Gala verdiano (Festival Verdi 2021)
Il Teatro Regio di Parma festeggia il compleanno del Maestro Giuseppe Verdi con un concerto-evento: protagonista d’eccezione il soprano Maria Agresta.
“Mai non rise un più bel dì” così canta il coro nella prima scena di “Un giorno di regno” di Giuseppe Verdi, e il 10 ottobre è proprio un giorno di festa, nel 1813 alle Roncole nasce Giuseppe Fortunino Francesco Verdi. Come ogni anno la città di Parma organizza numerose cerimonie, le più attese sono sicuramente il “va pensiero” cantato a mezzogiorno presso il monumento commemorativo della Pilotta, ed il grande concerto la sera al Teatro Regio. Un sincero augurio corale al maestro nel giorno della sua nascita arricchito quest’anno da un evento nell’evento: la presentazione del nuovo sipario del teatro. Il progetto, previsto per Parma capitale della cultura e rimandato fino ad oggi, ha coinvolto Mimmo Paladino, maestro di quella transavanguardia teorizzata nel 1980 dal critico Achille Bonito Oliva. Un grande sipario dai colori accesi e mediterranei, che racconta scene di vita teatrale, che non sostituisce ma affianca quello di Giovan Battista Borghesi del 1829. L’effetto complessivo è quello di un esplosivo e gradevole contrasto con le linee neoclassiche della sala, un connubio fra antico e moderno forse azzardato ma vincente. Bella la scelta di presentare l’opera con una video proiezione, a cura di C999, che esaltava i simbolismi proposti dal Maestro Paladino, che, sulla scena ha firmato la sua opera, regalando un momento di grande emozione al pubblico presente.
Il programma del concerto, tutto verdiano, si apre con l’esecuzione della grande scena di quarto atto di Desdemona da Otello. La Agresta rifulge da subito per la morbidezza della linea vocale e la dolcezza dei filati e dei pianissimi. L’esecuzione de la “Canzone del salice” risulta intrisa di mestizia e di inquietudine; la successiva “Ave Maria”, cantata a fior di labbro con ottimo controllo del fiato, colpisce per il toccante raccoglimento. Il brano successivo è il duetto “Favella il Doge ad Amelia Grimaldi? … Dinne, perché in quest’eremo” tratto da “Simon Boccanegra” e vede, a fianco, del soprano, il baritono Gabriele Viviani. I due artisti accennano alcuni movimenti scenici che, oltre ad evidenziare un grande affiatamento reciproco, contribuiscono a sottolineare la forza espressiva dei singoli brani. L’Amelia di Maria Agresta è pura e gentile, una ragazza innamorata e una figlia devota, caratteristiche che ben si ravvisano nel fraseggio sfumato e nella vocalità luminosa e delicata del soprano. Gabriele Viviani, con la sua voce robusta e dal bel colore ambrato, disegna un Doge nobile ma contraddistinto, allo stesso tempo, da grande umanità e affetto paterno.

• MATERIALE:

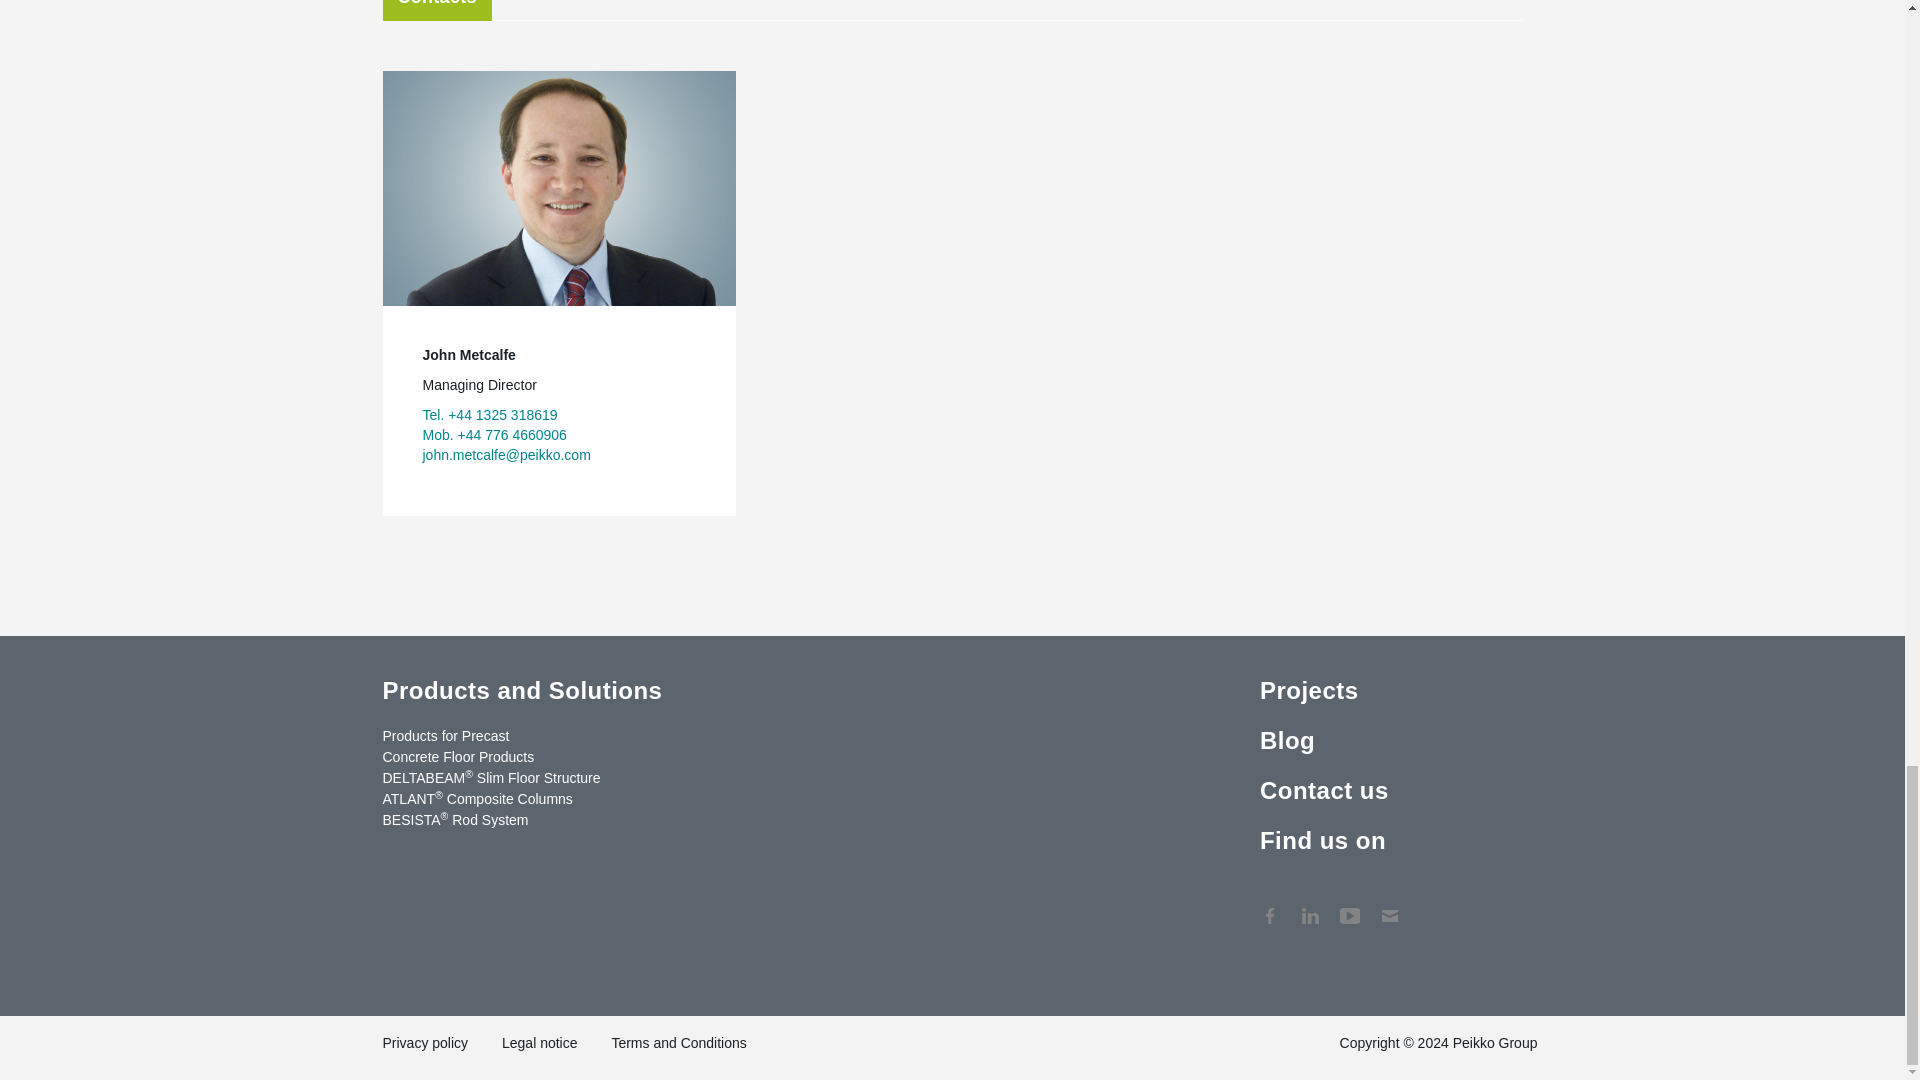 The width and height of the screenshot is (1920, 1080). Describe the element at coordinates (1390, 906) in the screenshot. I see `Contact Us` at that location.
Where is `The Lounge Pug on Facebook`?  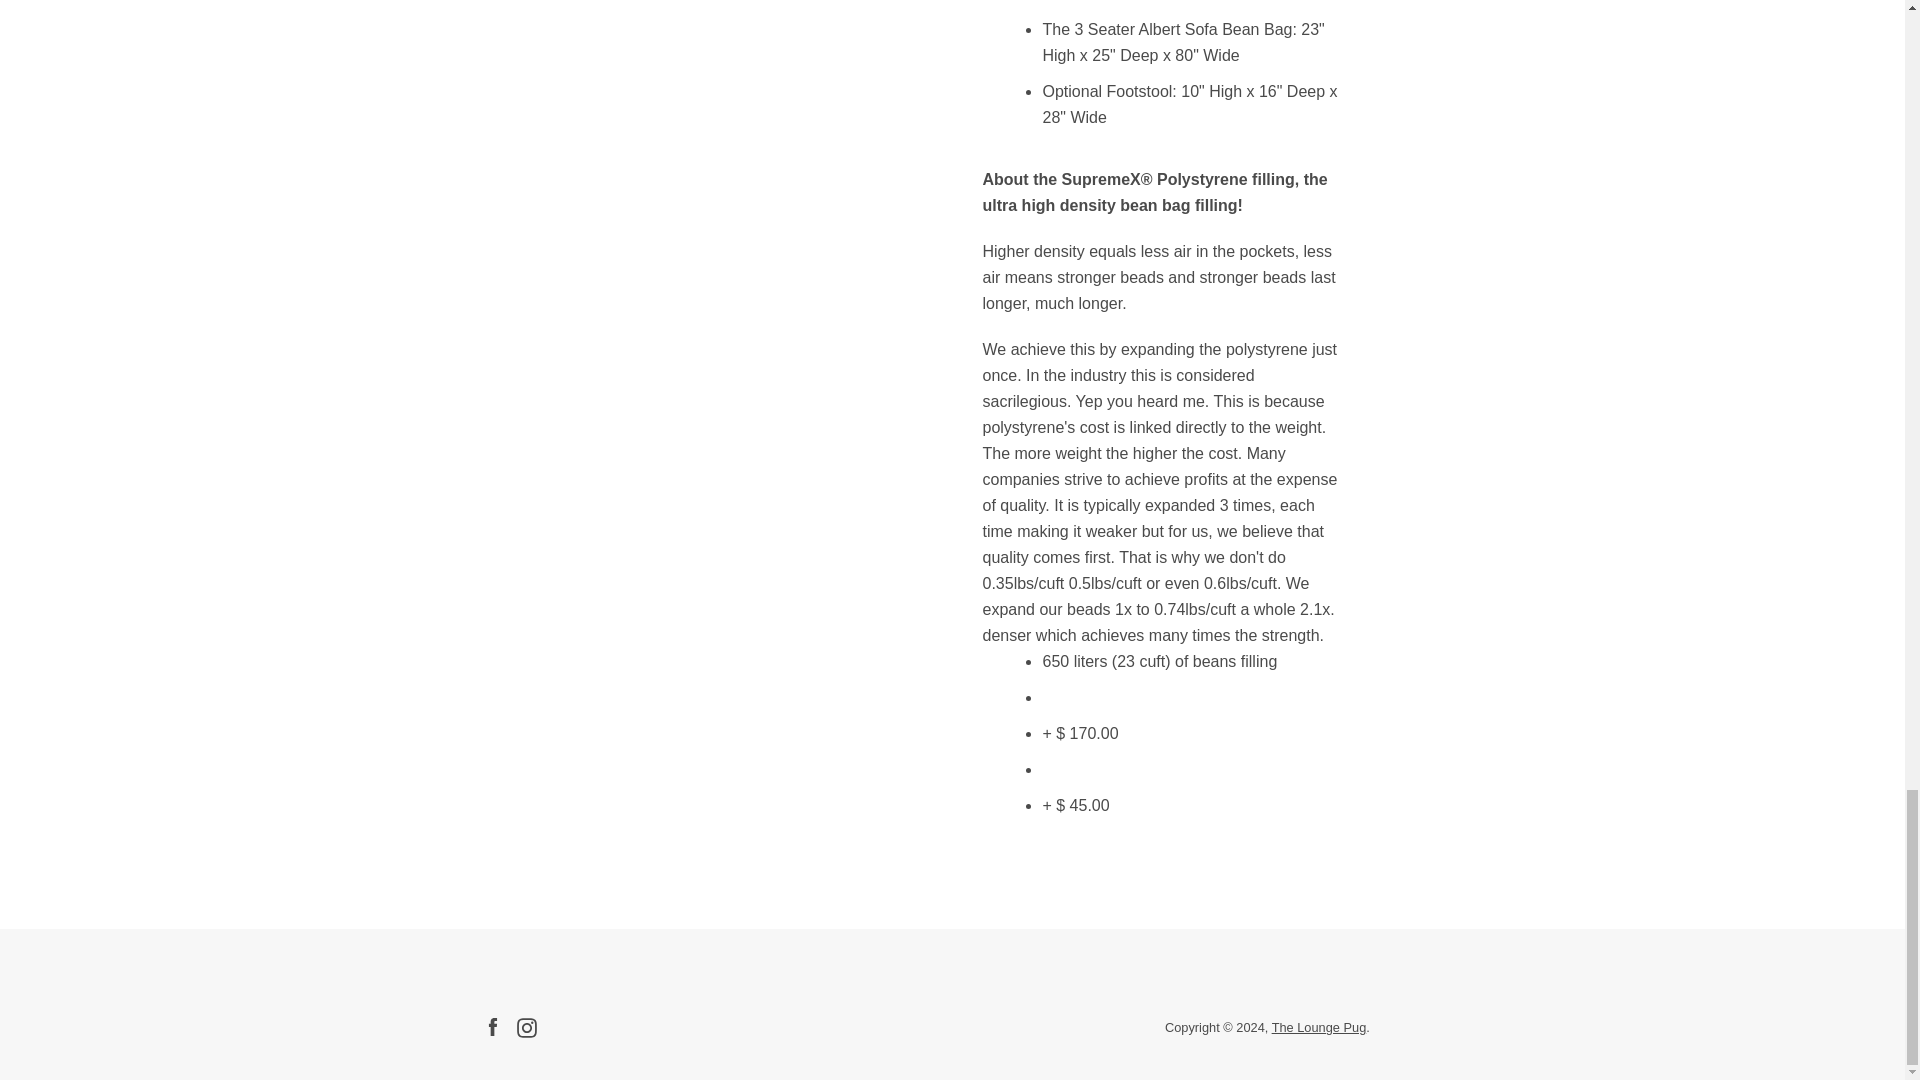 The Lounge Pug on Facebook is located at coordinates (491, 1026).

--

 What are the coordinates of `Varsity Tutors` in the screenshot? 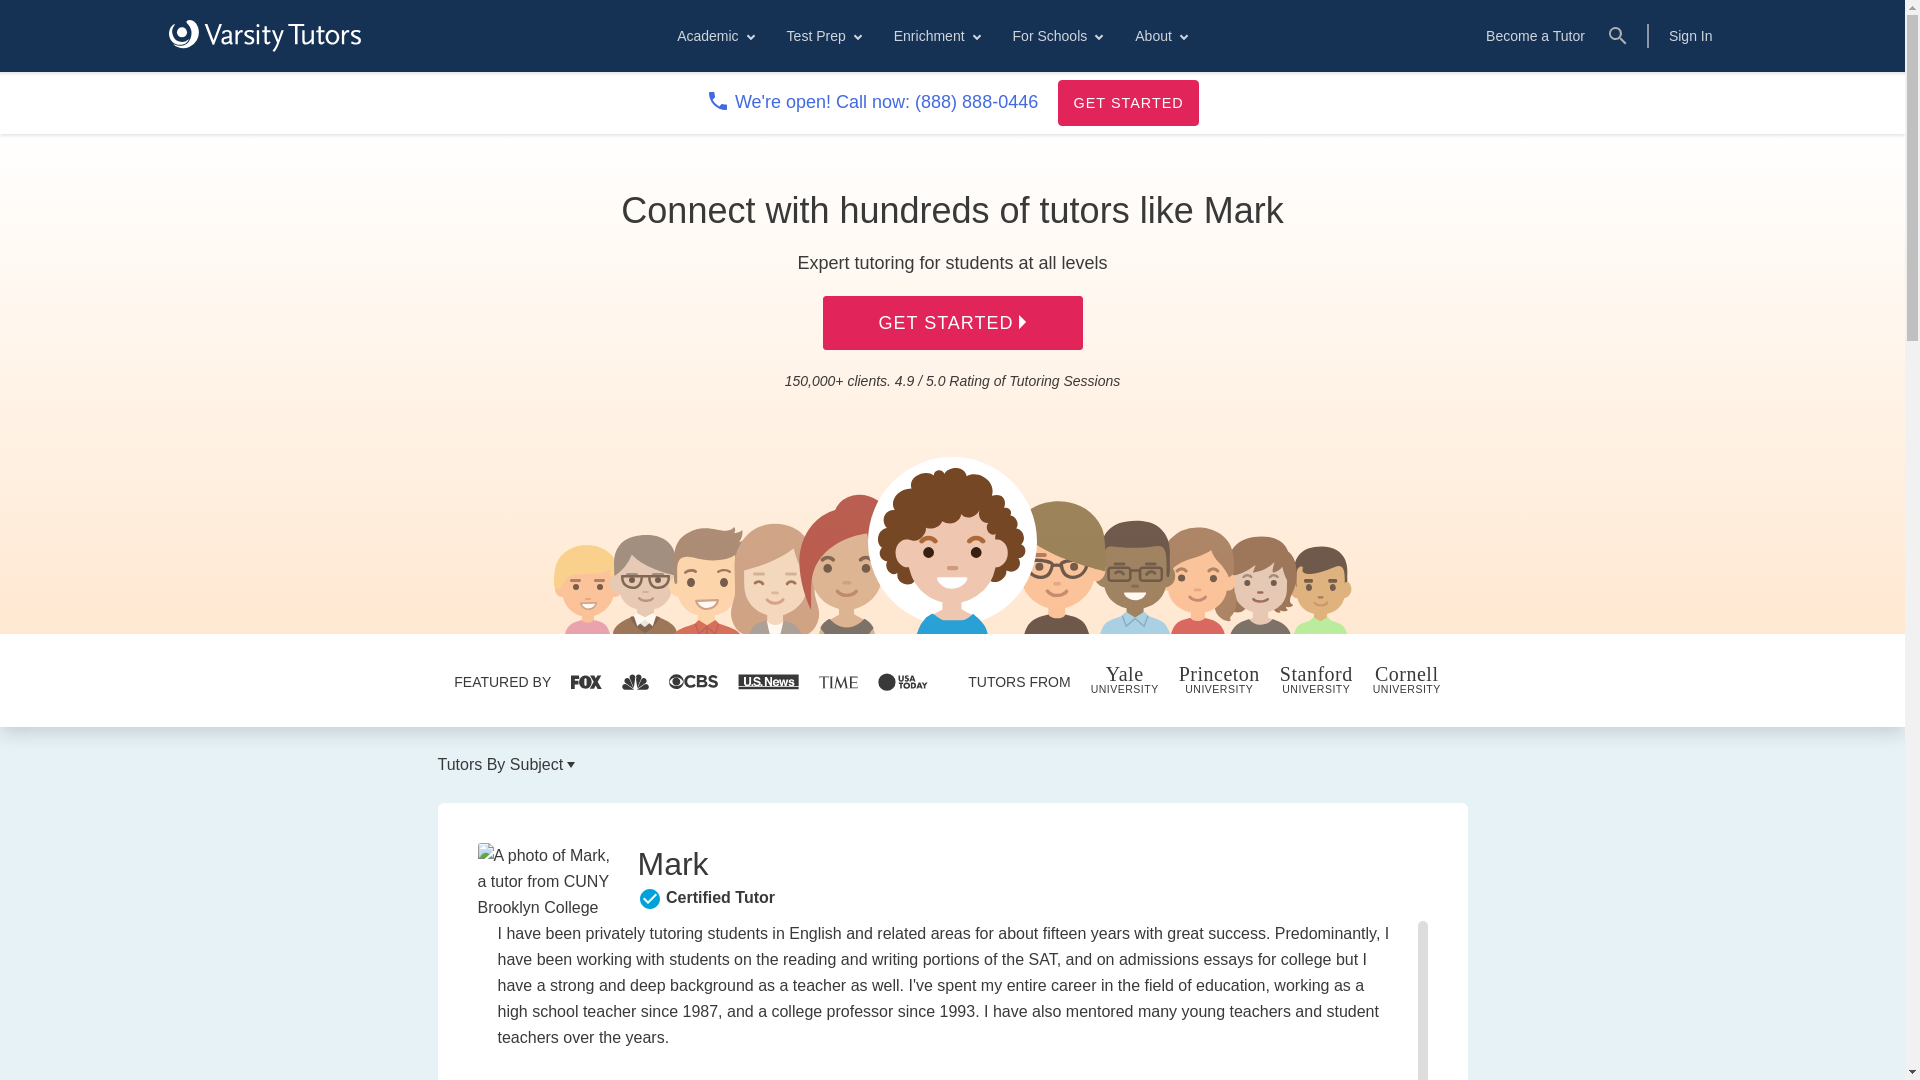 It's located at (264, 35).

* * *

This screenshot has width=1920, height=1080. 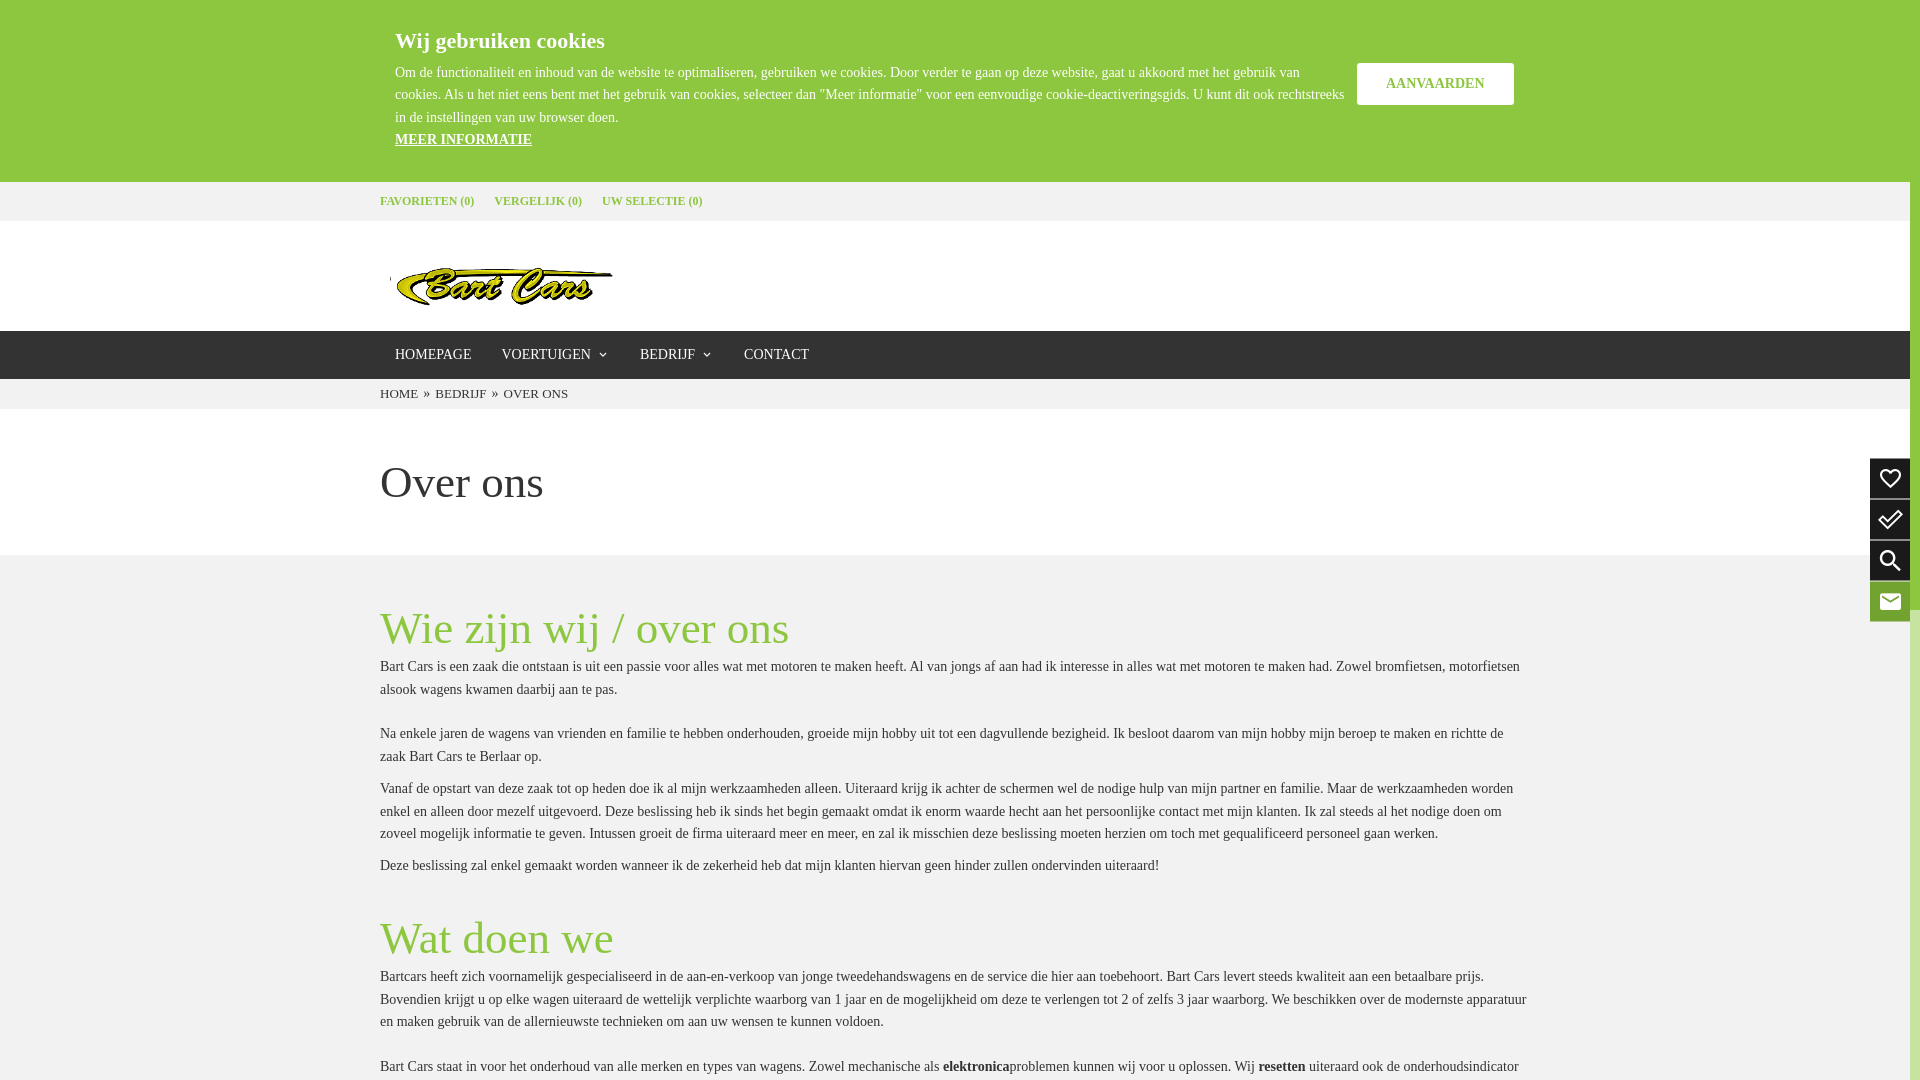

• RICHIESTE:
1. Trascrivi dal testo sul Gala verdiano il tratto che comincia con le parole "Il Teatro Regio" e si ferma dopo le parole "soprano Maria Agresta.", senza cambiare nulla.
2. Secondo il testo sul Gala verdiano, a quale anno risale il sipario di Giovan Battista Borghesi?
3. Prosegui il testo sul Gala verdiano partendo subito dopo la sua ultima frase.
Le righe sono materiale a sé, separato dal testo sul Gala verdiano.

• RISPOSTE DATE:
1.
Il Teatro Regio di Parma festeggia il compleanno del Maestro Giuseppe Verdi con un concerto-evento: protagonista d’eccezione il soprano Maria Agresta.

2. Al 1829.

3.
I due artisti tornano quindi sulla scena con un altro duetto “Madamigella Valery? … Pura siccome un angelo” da La Traviata, opera iconica nella produzione verdiana. La Agresta, in questa pagina, emoziona per la vibrante intensità del fraseggio, nel quale convivono fierezza ed orgoglio, forza d’animo e passione amorosa; la linea vocale, poi, si espande in numerose inflessioni liriche dando vita a suggestivi effetti chiaroscurali. Di particolare rilievo l’esecuzione del passaggio “Dite alla giovine”, i cui attacchi in pianissimo risultano carichi di straziante struggimento. Di contro il Giorgio Germont di Gabriele Viviani appare granitico ed inflessibile mentre assiste impassibile al sacrifico d’amore della protagonista; il fraseggio è scolpito e pertinente alle intenzioni dell’autore.
La seconda parte del concerto si apre con l’aria “Qui! Qui! Dove più s’apre… O fatidica foresta” da Giovanna d’Arco che la Agresta, elegantissima in un bel abito di velluto verde, esegue sfoggiando doti da ottima belcantista che le consentono di creare delicati arabeschi sonori.
Si prosegue con il giovane Verdi ed è la volta de I due Foscari. Gabriele Viviani intona la romanza “Eccomi solo alfine… O vecchio cor che batti” con trasporto ed intensità. Successivamente entra in scena la Agresta e viene eseguito il duetto “Figlia t’avanza … Tu pur lo sai, che giudice”; la sua Lucrezia Contarini è una donna risoluta e pugnace, disposta a tutto pur di difendere l’onore del marito. Si apprezza anche in questa occasione l’intensità del fraseggio e la morbidezza della voce che consente di mutare rapidamente gli accenti più supplichevoli in rabbia e disperazione.
Il programma del concerto si conclude con l’aria “Tutto ho perduto … Sciagurata, a questo lido” da Oberto, conte di San Bonifacio, la prima opera di Verdi. Il soprano domina con naturalezza la scrittura, irta di difficoltà, mostra buona familiarità con il canto di agilità ed affronta gli affondi nel registro grave con naturalezza. Degna di nota è l’esecuzione della cabaletta finale, espugnata con grande facilità e trasporto emotivo.
Il concerto, pur essendosi avviato alla conclusione riserva ancora una sorpresa: l’esecuzione del duetto da Il trovatore: “Udiste… Mira d’acerbe lagrime” dove si apprezza nuovamente l’intesa espressiva tra gli artisti che risultano particolarmente ispirati e vocalmente a proprio agio nelle rispettive scritture.
Alla buona riuscita della serata contribuisce la bravura del Maestro Michele d’Elia che accompagna al pianoforte gli artisti con estro e la giusta varietà d’accenti. Particolarmente di rilievo è l’esecuzione del preludio da I Masnadieri, dove il Maestro offre una prova accorata che ben rende l’atmosfera fosca e disperata del dramma che seguirà poi successivamente.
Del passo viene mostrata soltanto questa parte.